なお、この呼吸器は他のものと比較して酸素濃度の維持や二酸化炭素の除去などの正確さ・精密さを求められるため、点検の詳細を以下に示します。
① 面体の点検
接顔部に変形、粘着、亀裂がないこと
しめひもに変形、粘着、亀裂がないこと
アイピースに視界を妨げる傷がないこと
二叉管接続口の内面に傷、汚れ、異物の付着がないこと
② 呼気管と吸気管部の点検
二叉管にキャップが付いていること(付いていないと二酸化炭素吸収剤が劣化して、二酸化炭素中毒のおそれがある)

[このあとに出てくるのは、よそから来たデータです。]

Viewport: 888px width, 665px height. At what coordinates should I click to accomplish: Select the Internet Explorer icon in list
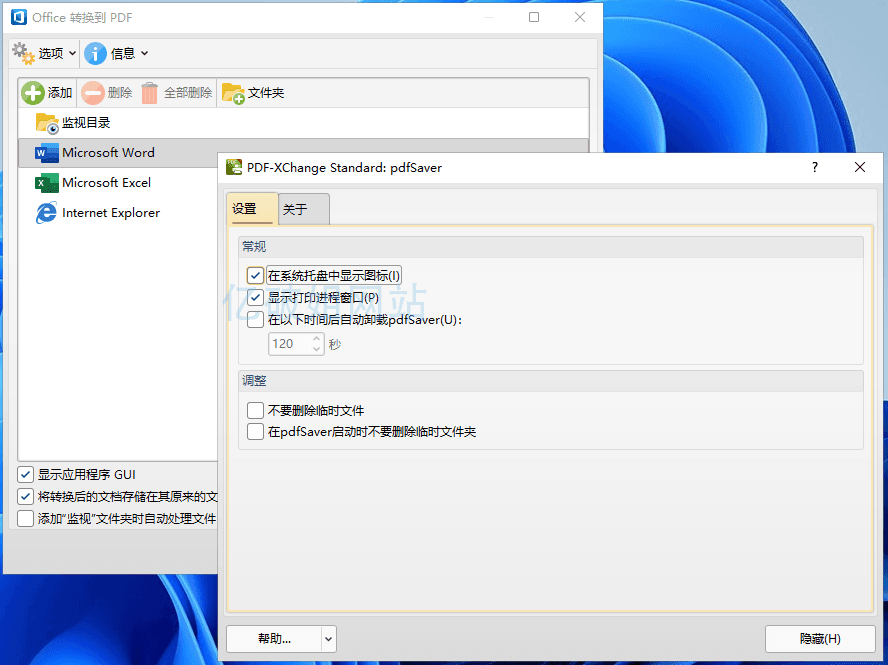(x=47, y=213)
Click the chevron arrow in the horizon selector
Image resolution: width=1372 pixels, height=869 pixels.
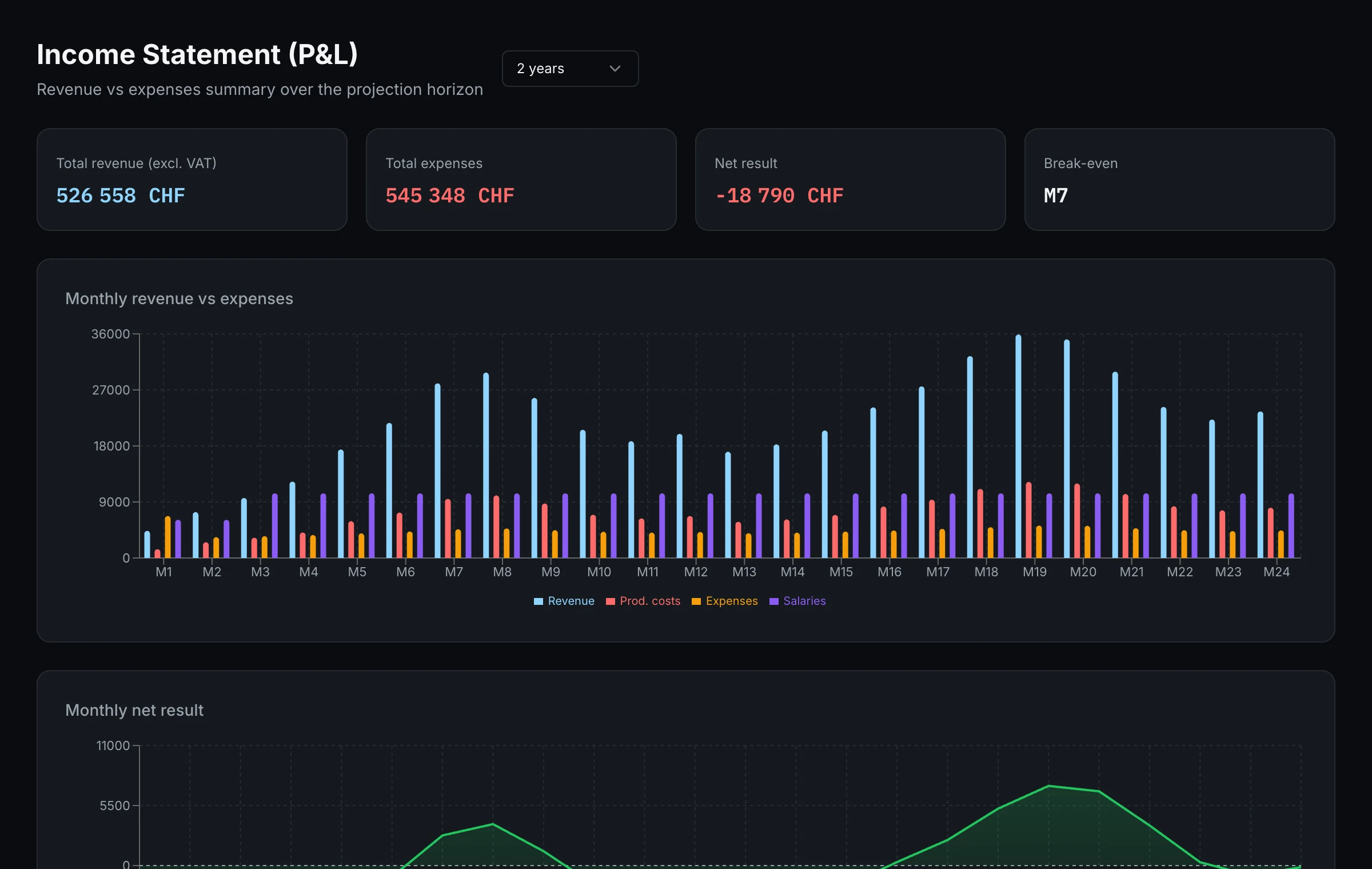tap(615, 69)
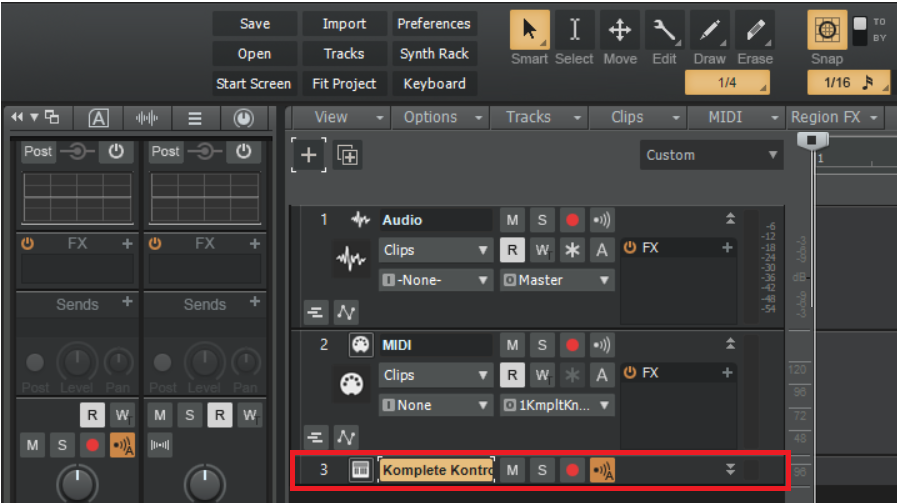This screenshot has width=897, height=503.
Task: Expand the Komplete Kontrol track
Action: tap(730, 470)
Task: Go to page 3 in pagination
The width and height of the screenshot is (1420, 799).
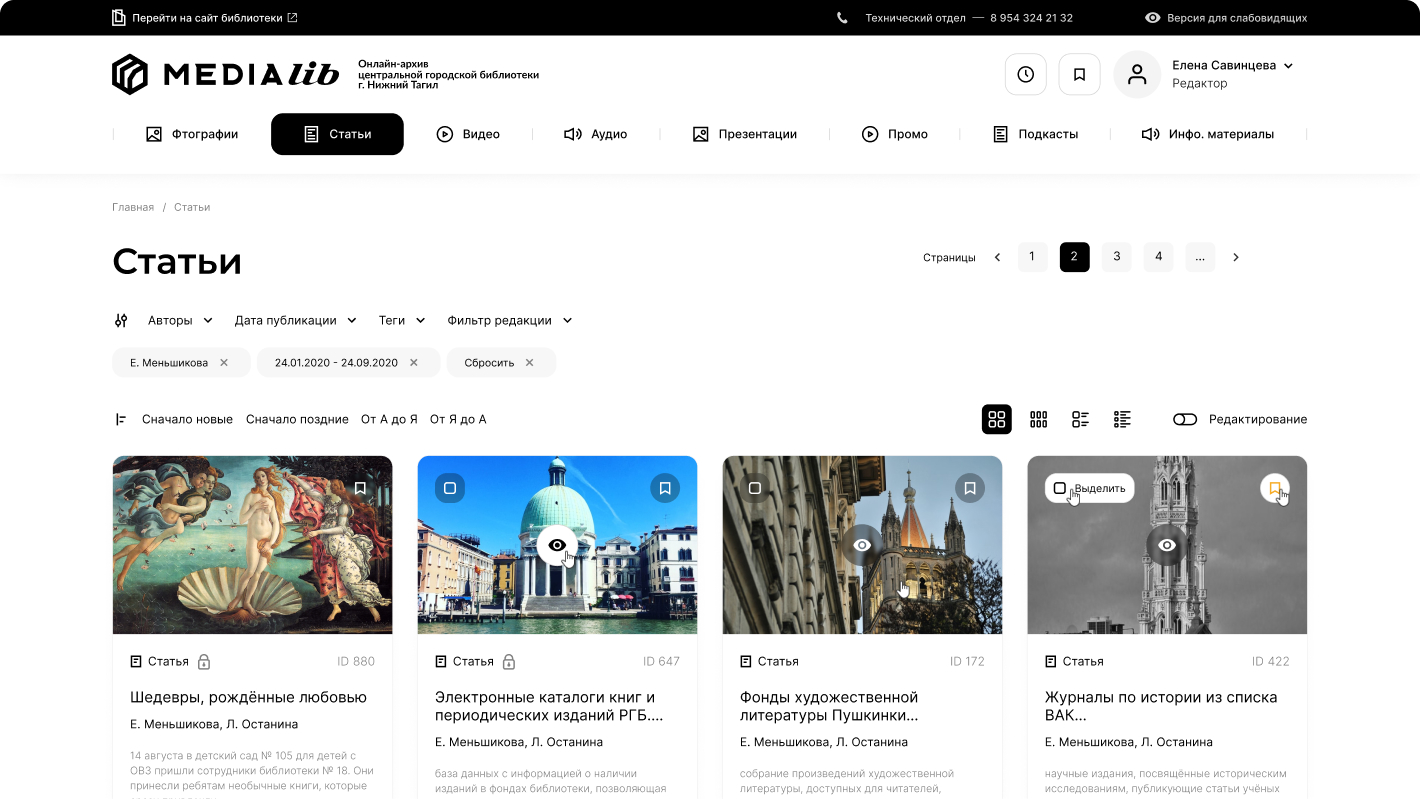Action: coord(1116,257)
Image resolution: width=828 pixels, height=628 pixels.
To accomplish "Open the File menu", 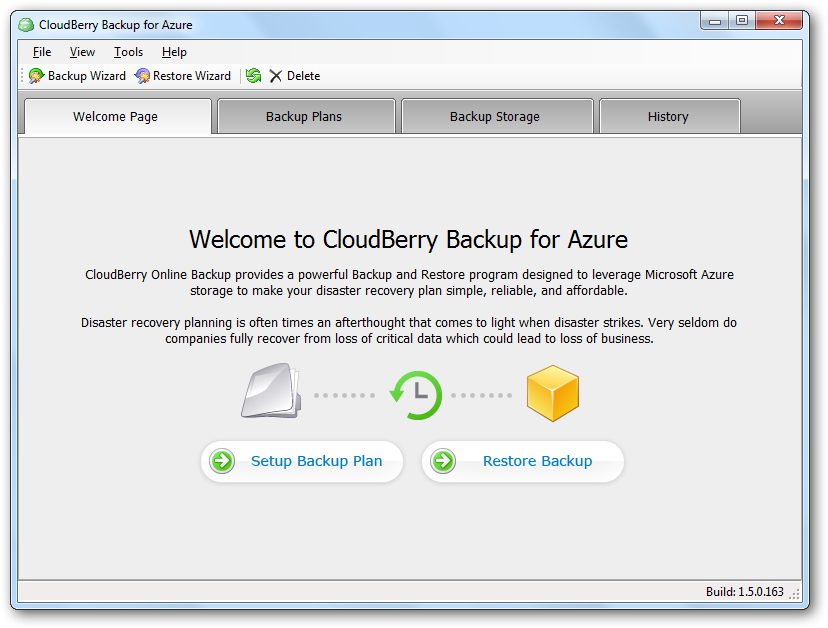I will [42, 52].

Oリング(環状のゴムパッキン)に傷やゴミが付いていないこと
呼気管と吸気管に変形、粘着、亀裂がないこと
ホースクランプの締め付けねじは、所定位置にありかつ手で回しても緩まないこと。
二叉管と呼気管及び吸気管を軽く手で引っ張ても抜けないこと
③ 圧力指示計及び圧力指示計導気管の点検
圧力指示計は破損がなく、指針がゼロを示していること
圧力指示計導気管に破損、傷、折れがないこと
④ バンド類の点検
肩バンド、胸バンド、脇バンド、腰バンドに著しい摩耗や傷がないこと
脇バンドは、肩バンドと連結していること
バックル、クリップなどの金属に変形、破損、脱落がないこと
⑤ 吸気冷却装置ゴム蓋の点検
吸気冷却装置のケース外面のゴム蓋に破損、脱落がないこと
⑥ 呼吸器本体内部の点検
・高圧酸素容器の点検
圧力指示計の示度が規定値内であること
・清浄缶の点検
記載の日付が充てん日から1年以内かつ、
取り付け日から6か月以内であること
・吸気冷却装置の点検
吸気冷却装置に変形、割れがないこと
・呼吸袋の点検
呼吸袋のゴム部分に粘着、亀裂がないこと
連結部にねじれやはさみ込みがなく
正常に作動する状態であること
・連結ナット及びキャップの点検
各箇所の連結ナット及びキャップが手で締めて十分締まっていること
(3)装着方法
①面体のアイピースの内側にくもり止め液をスプレーし、柔らかい布等で軽くのばし、少し乾いてから(10~20秒後)、息を吹きかけてもくもらないことを確認します。
②吸気冷却装置のゴム蓋を外し、氷を入れます。
③呼吸気管は体の前側にくるように器械を背負います。
④脇バンドを下へ引き、背中に固定します。
⑤胸バンド、腰バンドを接続し、長さを調整します。
⑥二又管キャップを取外します。
⑦二又管と面体を接続し、面体のつりひもを首にかけます。
⑧二叉管のクリップ2カ所が面体のストッパーに掛かり、抜けないことを確認します。
⑨酸素ボンベのそく止弁をゆっくり開き、全開にします。
⑩面体のしめひもを左右の手の親指で広げ、あごの方からかぶります。
⑪面体のしめひもを下の方から順番に左右同時に後ろへ引きます。
⑫呼気管と吸気管を左右の手で強く握って閉塞し、軽く吸気し面体が顔に吸い付くことを確認します。そのまま首を上下左右に振った後も吸い付いたままであることを確認します。